Si las tradiciones son fuentes de generación de problemas susceptibles de contar con cierta transversalidad, y las teorías críticas también pueden plantearse preguntas en torno a la resolución de problemas, las teorías críticas pueden ayudar a pensar los problemas asociados a la democratización. Una teoría crítica, en el terreno de la economía o de la ciencia política, puede problematizar, por ejemplo, las dimensiones estables de ordenes sociales en los cuales el clientelismo, la violencia o el poder de una clase social sean componentes importantes de su reproducción y, a la vez, poniéndose en la perspectiva de los agentes, pensar los dilemas y los obstáculos de la democratización. Esto supone desmarcarse de un saber desarraigado de cualquier base socio-política y sin una perspectiva particular – tal como si pudiera haber una visión-desde-ningún-lugar – e indagar, con la ayuda de los métodos y las ontologías de ciertas tradiciones investigativas, en los problemas en los cuales están involucrados ciertos grupos y en los escenarios y alternativas para su acción. Problem-solving no significa aquí dictar la solución correcta, sino orientar, para un contexto concreto, las siempre contingentes posibilidades de acción. Postular escenarios y arenas, identificar cuellos de botella, evaluar el impacto de determinados elementos estructurales sobre ciertas estrategias en marcha, criticar autopercepciones erradas o mapear las relaciones de fuerzas son, entre otras alternativas, formas de llevar a cabo esta tarea.

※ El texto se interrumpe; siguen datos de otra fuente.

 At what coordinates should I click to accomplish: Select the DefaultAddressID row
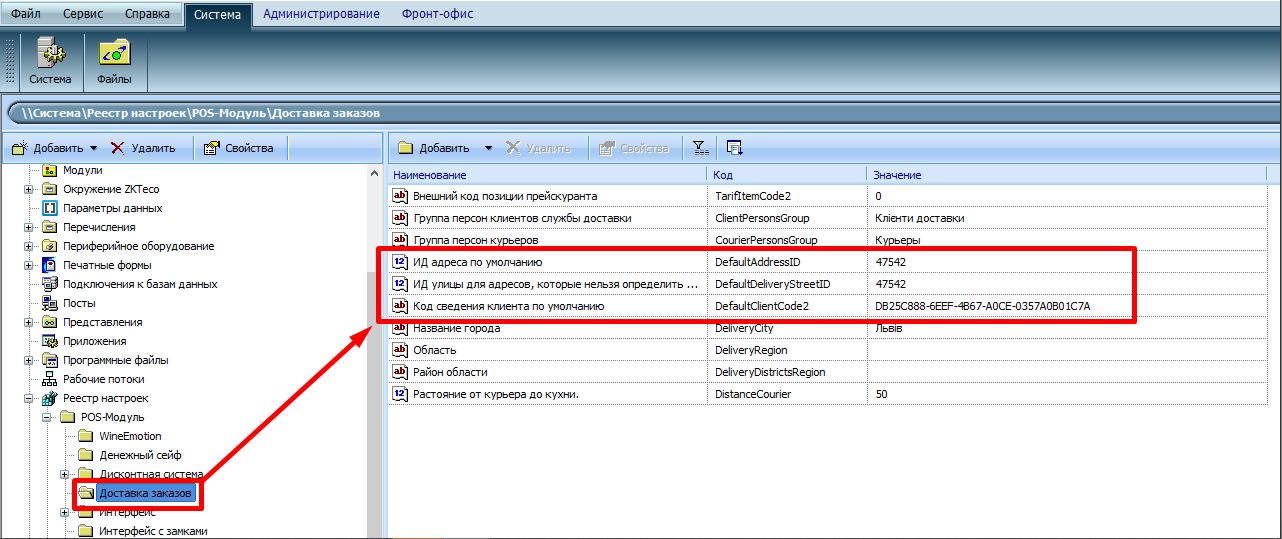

Los productos del conocimiento científico, sea cual el rango de su dimensión propiamente teórica, tienen una relación indirecta con la acción, pues responden, también, a las reglas de las comunidades académicas, con sus propios tiempos, ritmos, paradigmas y criterios. Criterios que, en el terreno de la acción política, pueden resultar irrelevantes. Sin la participación en este conjunto de reglas, y en las formas de interacción atadas a ella, un saber no vale como ciencia. Hecha esta salvedad, el trabajo científico puede, sin embargo, insertarse en la perspectiva de grupos pequeños y grandes, organizados o espontáneos, parlamentarios o extraparlamentarios, ocasionalmente violentos o pacíficos, que promuevan procesos de democratización. Aquí, sin duda, se mantiene el elemento contestatario del concepto de teoría crítica.
Al respecto de la producción, en general, de teoría, bien dice Cox: “la teoría es siempre para alguien y para algún propósito”. En un país en el cual la “democracia”, en su acepción estatal, pero en un sentido que incluye a muchos actores involucrados en su funcionamiento aparte de los miembros del Estado, ha alcanzado unos niveles escandalosos de corrupción y deslegitimación, parece viable pensar en una ciencia política alineada con una epistemología y una axiología orientadas a la resolución de problemas de grupos con una perspectiva crítica. En ese marco la ciencia política puede identificar su propósito y destinatario.